The organic alkaline compound is capable of de-crosslinking the photoresist. In some embodiments, the organic alkaline compound includes at least one of a primary amine, a secondary amine, a tertiary amine, or a quaternary ammonium hydroxide or a salt thereof.

The primary amine may be an amino alcohol. Examples of suitable amino alcohols include, but are not limited to, aminoethanol, aminopropanol, aminoisopropanol, aminobutanol, aminopentanol, aminohexanol, 2-(2-aminoethoxy)ethanol, 2-(2-aminoethylamino)ethanol, and 1-amino-2-propanol.

Examples of secondary amines include, but are not limited to, diethanolamine, iminobispropylamine, 2-methylaminoethanol, and N-methylethanolamine.
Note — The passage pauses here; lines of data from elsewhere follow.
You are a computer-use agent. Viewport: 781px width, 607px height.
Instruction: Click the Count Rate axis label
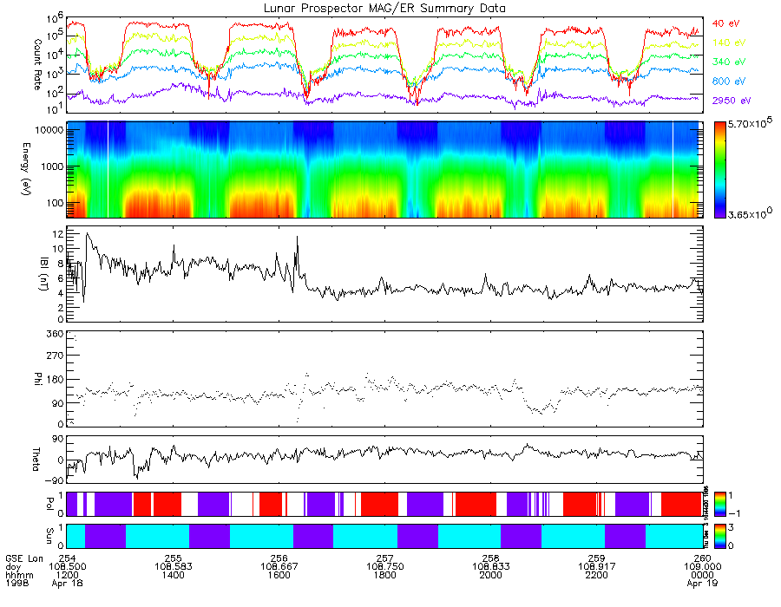38,65
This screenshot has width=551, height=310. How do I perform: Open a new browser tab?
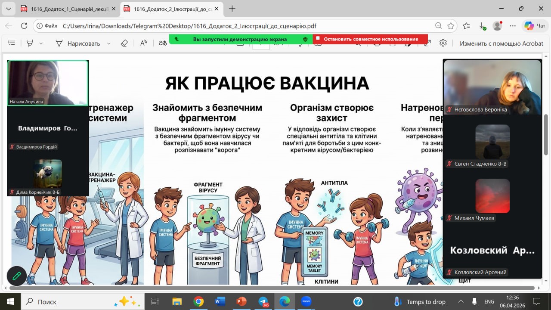pyautogui.click(x=232, y=9)
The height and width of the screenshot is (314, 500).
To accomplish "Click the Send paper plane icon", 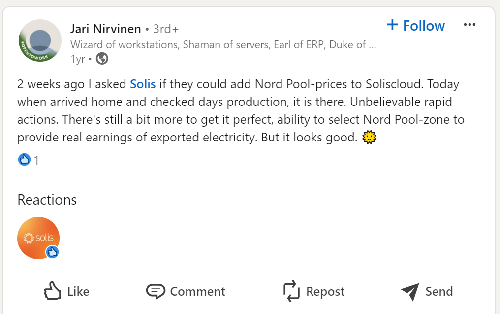I will (410, 292).
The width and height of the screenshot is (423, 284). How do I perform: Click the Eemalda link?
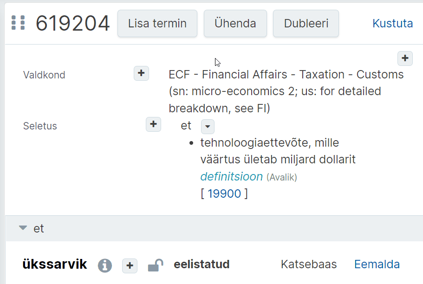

Examples of tertiary amines include, but are not limited to, dimethylethanolamine and diethylethanolamine.

Examples of suitable quaternary ammonium hydroxides include, but are not limited to, tetramethylammonium hydroxide (TMAH), tetraethylammonium hydroxide (TEAH), tetrapropylammonium hydroxide, tetrabutylammonium hydroxide (TBAH), ethyltrimethylammonium hydroxide, diethyldimethylammonium hydroxide, methyltripropylammonium hydroxide, butyltrimethylammonium hydroxide, methyltributylammonium hydroxide, pentyltrimethylammonium hydroxide, (2-hydroxyethyl)trimethylammonium hydroxide (choline), (2-hydroxyethyl)triethylammonium hydroxide, (2-hydroxyethyl)triethyl-ammonium hydroxide, (3-hydroxypropyll)triethylammonium hydroxide, tris-2-hydroxyethylammonium hydroxide, tetraethanolammonium hydroxide, phenyltrimethylammonium hydroxide, and benzyltrimethylammonium hydroxide.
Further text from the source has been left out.